However tight the crisis seems for us, its effect on the world’s poorest is proving devastating. New research from the Institute of Development Studies (with whom I’m currently  doing some work) released ahead of the G20 summit suggests that it’s not just making the poorest poorer. It is also accelerating the cycle of poverty. There only bright spot is that the falling oil price has eased some of the economic pressure on oil importing countries.

The IDS’ own website summary of the research is admirably concise, so I’ll just summarise it quickly here. The research is in Bangladesh, Indonesia, Kenya, Jamaica and Zambia, and is part of a wider study designed to understand a range of effects of the financial crisis, including the effect on world prices and trade; the availability of trade finance; how the crisis might affect China’s investment in Africa; and the impact on poor households. A set of policy briefings going into more detail can be downloaded.

In summary, then, the effects at an individual level include:

  • People are eating less frequently, less diverse and less nutrient-rich foods.
  • People are adapting livelihoods in order to cope but often into illegal or dangerous activities.
  • Children are leaving school early – there are some reports of growing numbers of children selling sex.
  • There are signs of rising domestic violence, tensions between groups, crime and drug and alcohol abuse.

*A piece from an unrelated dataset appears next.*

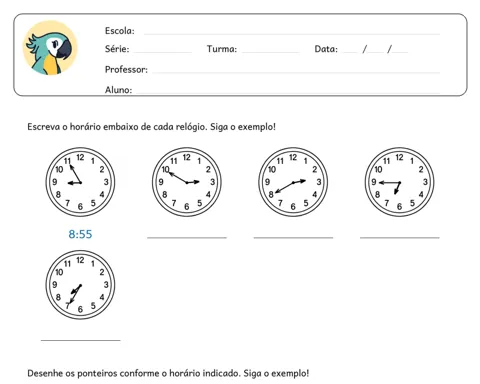480x384 pixels.
Task: Click the answer line under the second clock
Action: 187,237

The economic effects are mixed: exports are falling, but the fall in oil prices has helped countries which are net importers of oil, which includes most of the very poorest. So far, access to trade credit has not been a problem for Africa’s established  exporters, but is causing more problems in Latin America. Meanwhile, China is using the crisis for its ‘long game’: IDS suggests that “Chinese analysts in Africa are investing in commodities for long-term food and energy security and growth. China’s stimulus package focuses heavily on infrastructure, which will maintain demand for oil, cotton and copper when global demand is falling.”

And perhaps unsurprisingly, at the level of international trade, the effect appears to be that the powerful exert more power.

Major global buyers are forcing developing country suppliers to absorb the bulk of the risks associated with the crisis. … Horticultural firms, in particular, reported that some British buyers were keeping the prices they pay fixed in pounds despite the dramatic fall in the pound relative to the US dollar forcing developing country suppliers to absorb all the exchange rate risk.

Why does that sound like British supermarkets up to some of their typical business practices?

Meanwhile the United Nations agency Escap, covering Asia and the Pacific, concluded in its review of the impact of the crisis that Asian and Pacific countries are particularly vulnerable to the triple threat of food and fuel price volatility, climate change and the global economic crisis. The emergence of all three crises at the same time has “hit the world’s poor the hardest,” and the result was likely to be social unrest and political instability.

Neil McCulloch, who led the IDS research, has – in an earlier report, Causes, Pathways of Impact and Policy Options (opens in pdf)- looked at ways to reduce the impact on the very poor. The lessons from theAsian financial crisis of the 1997/8 are that social protection is critical. Governments need to:

  • Expand established safety net programmes rather than creating new ones.
  • Protect pro-poor spending (not only health and education, but infrastructure too)
  • Learn from other country experience about how to target social protection (a work requirement improved targeting in Argentina post-2001; food subsidies can help the poor, but are often poorly targeted and therefore expensive, e.g Indonesia post-1997; unconditional cash transfers can be faster to roll out than more sophisticated conditional cash; transfers such as PROGRESA in Mexico)
  • Macroeconomic stability is important for the poor too. Policies to maintain price stability and employment levels are key.

But a lot of this comes back to aid funding, especially in Sub-Saharan Africa. As well as being vulnerable to the downturn in the global economy, the poorest are also vulnerable to the political fallout if the rich countries cut their aid funding.